[net.database] full text database systems

jay@isis.UUCP (Jay) (03/04/86)

I was new to the net when I last posted this, and it could be that
I did it incorrectly, since I didn't get any answers.  On the other
hand, maybe nobody had anything to say.

Be that as it may, I'm trying again just to make sure.  Sorry in
advance if it's a bother to anybody.

	I am interested in the methods used to create full text retrieval
databases - e.g. select articles based on words in an article.  Specifically,
is there some general place I can go to get info on design/implementation of
such a system?  Detailed questions such as article storage vs. concordance
storage vs. query processing vs. on and on.

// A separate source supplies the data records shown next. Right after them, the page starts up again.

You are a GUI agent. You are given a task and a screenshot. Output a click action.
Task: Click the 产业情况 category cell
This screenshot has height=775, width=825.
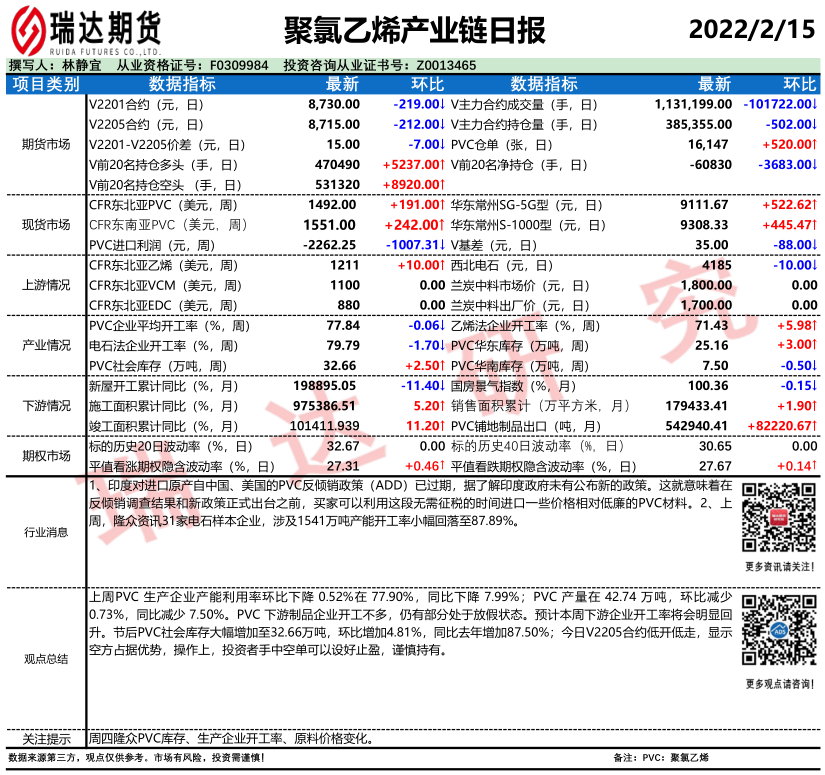click(x=46, y=345)
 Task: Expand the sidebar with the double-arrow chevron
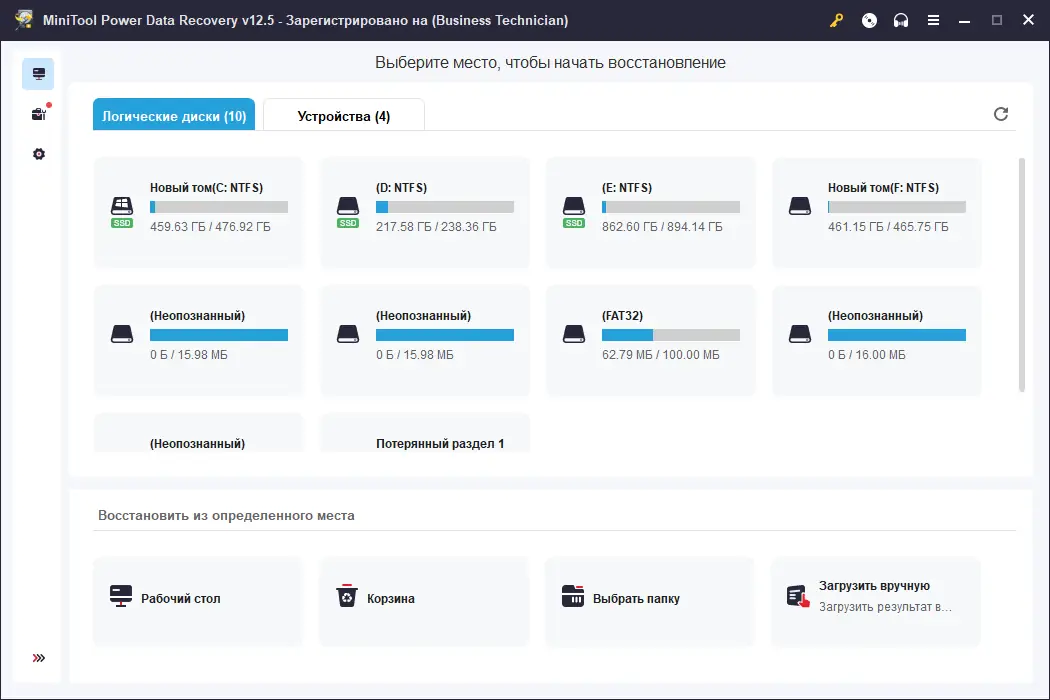38,657
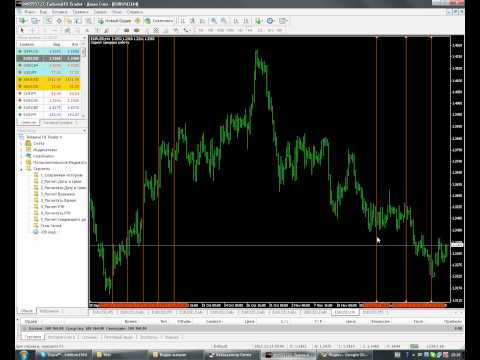
Task: Expand the Индикаторы tree node
Action: (22, 150)
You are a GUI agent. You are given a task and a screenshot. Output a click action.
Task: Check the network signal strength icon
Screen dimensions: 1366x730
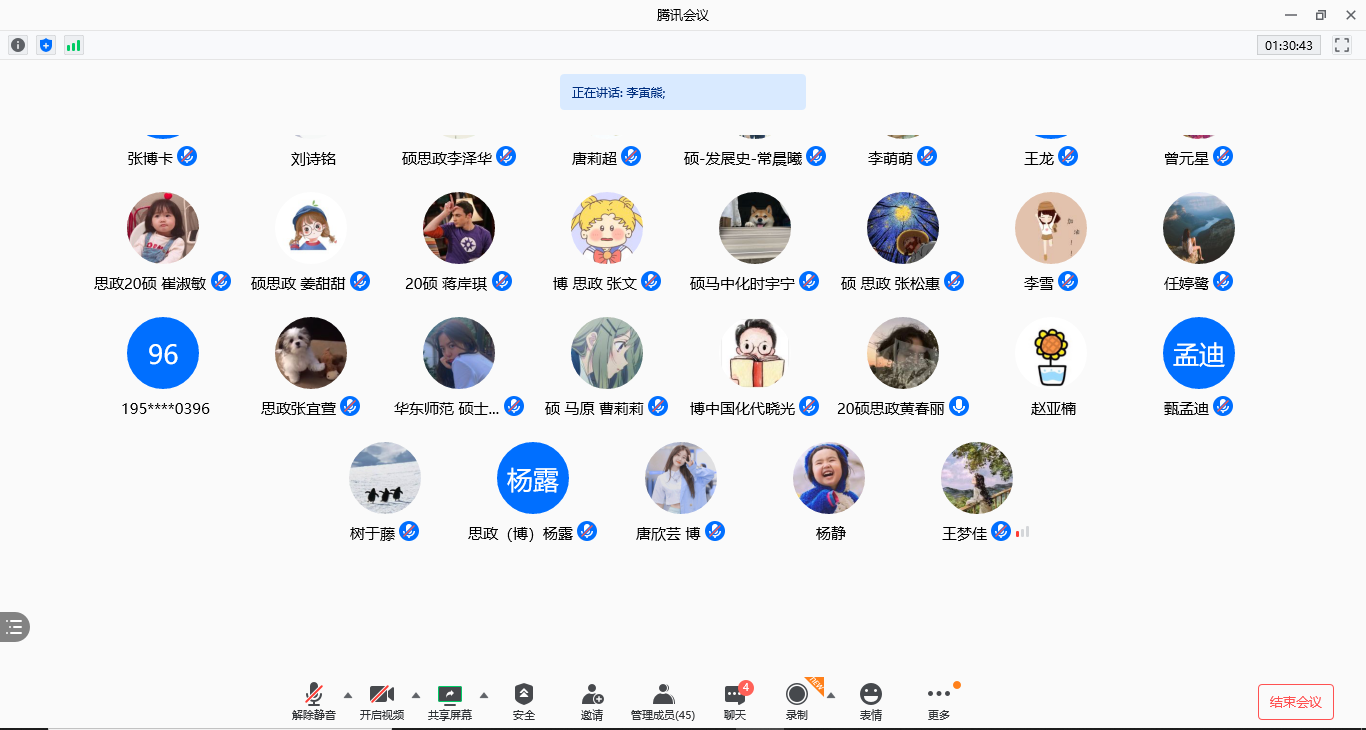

    /* elaboration on original posting */
	For example.  Westlaw (TM?), the court case on-line searching
system, allows a query to be built interactively, and a (set of) database(s)
selected (being the state in question, or the federal court system), and
the system goes off and finds all cases which contain the words in the query.
Now the system must be maintaining some kind of a concordance of words,
with associated word placement information to handle the connectives that
the query language allows, and probably uses relational logic to handle
the query processing.  What I am interested in is more complete discussion
of the organization and processing theories of such systems, and whether
basic database functions/systems/?? are available commercially (or in the
PD, although doubtful), or whether the ones that are out there are built
from scratch.

	Any help out there?

Jay Batson
{hao, nbires} isis!jay

johnl@ima.UUCP (John R. Levine) (03/06/86)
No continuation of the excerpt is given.